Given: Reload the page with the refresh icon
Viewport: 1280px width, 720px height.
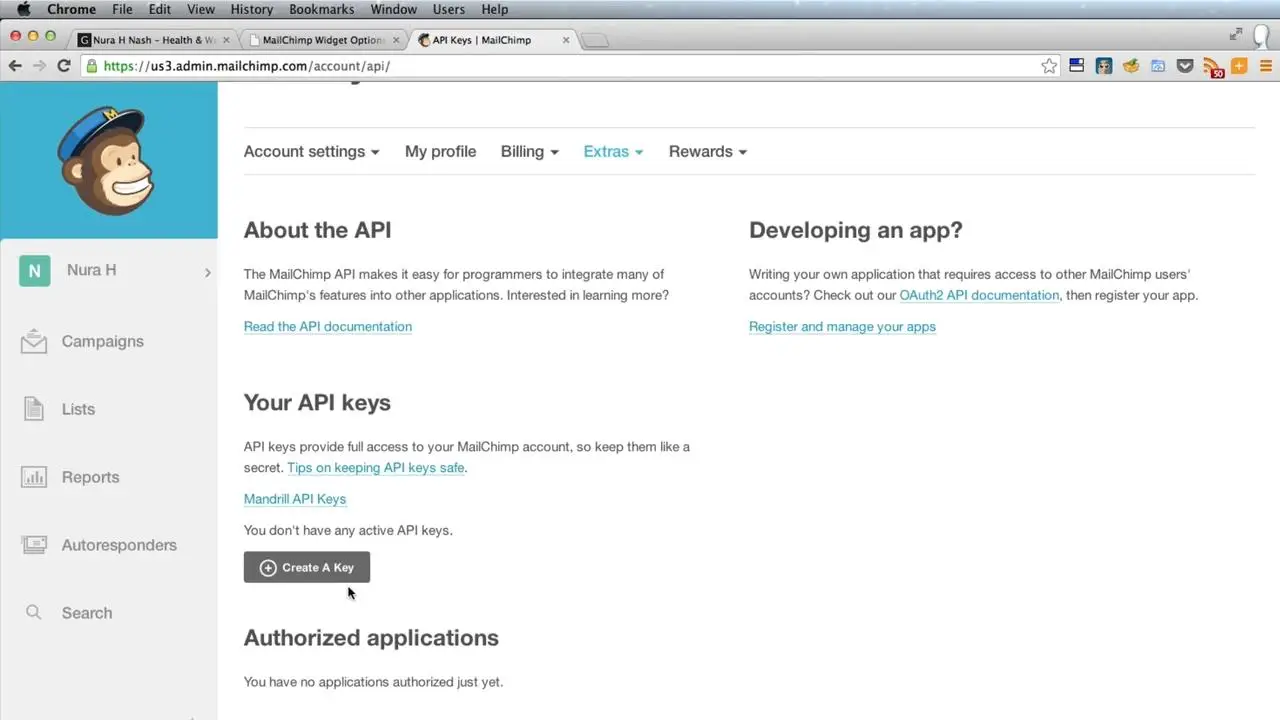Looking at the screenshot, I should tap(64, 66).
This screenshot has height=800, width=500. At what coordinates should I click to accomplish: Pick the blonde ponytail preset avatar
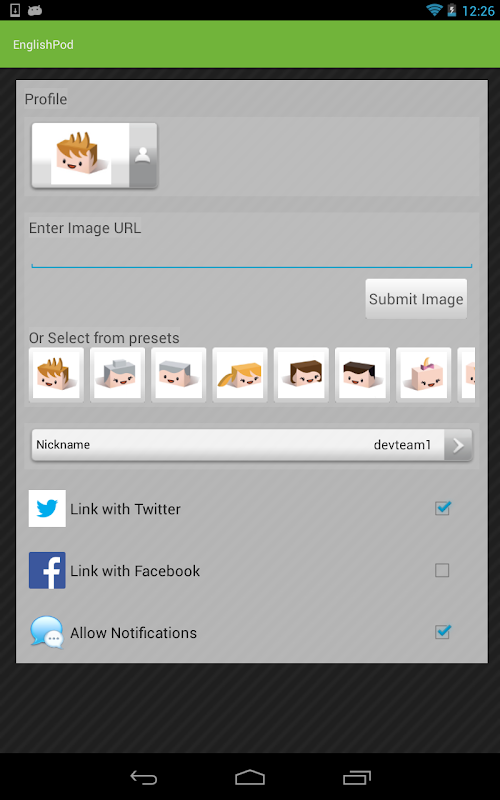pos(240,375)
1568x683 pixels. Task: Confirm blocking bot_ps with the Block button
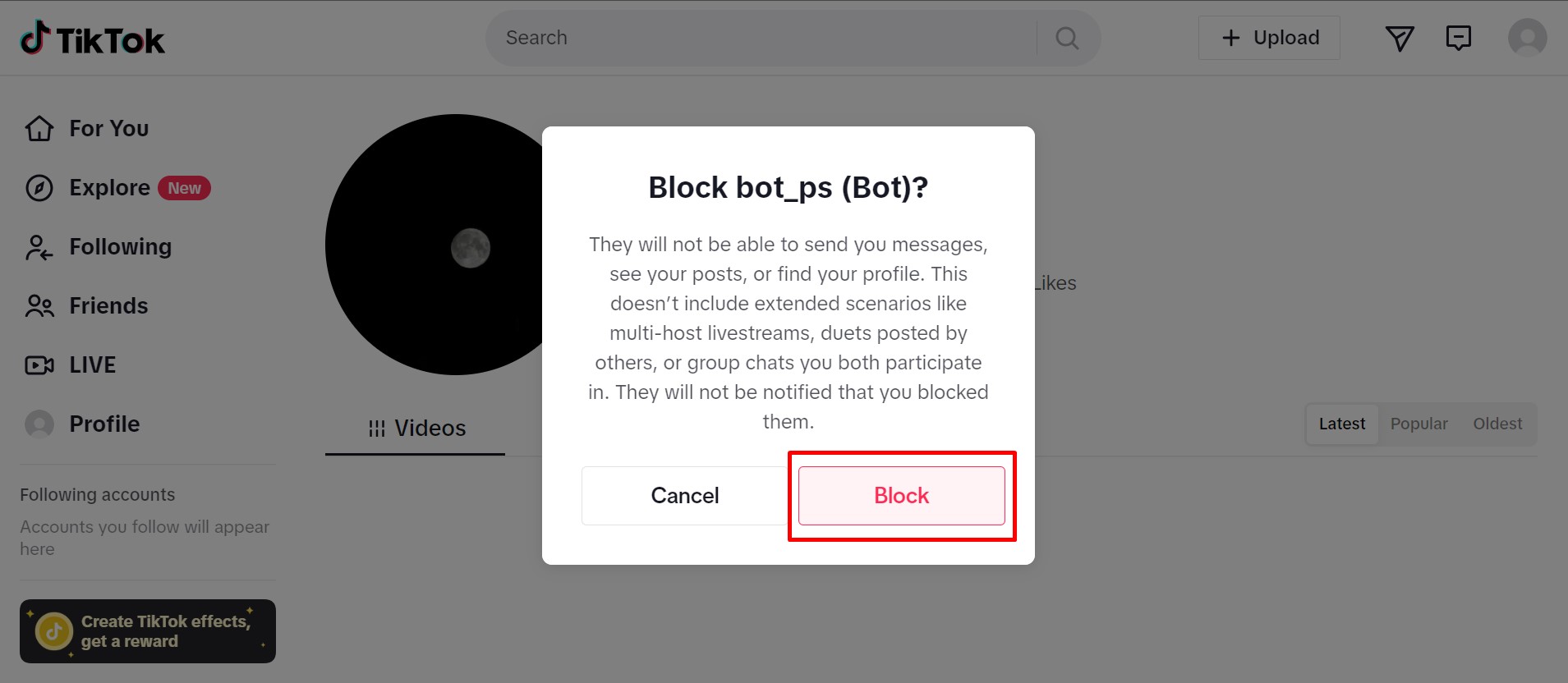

- **Exercise requirements**: Retype each entry exactly. No pictures.

- **Expected output**:
Given: Reload the page with the refresh icon
Viewport: 1280px width, 720px height.
Looking at the screenshot, I should tap(64, 66).
This screenshot has height=800, width=500. At what coordinates should I click to accomplish: Pick the blonde ponytail preset avatar
pos(240,375)
1568x683 pixels. Task: Confirm blocking bot_ps with the Block button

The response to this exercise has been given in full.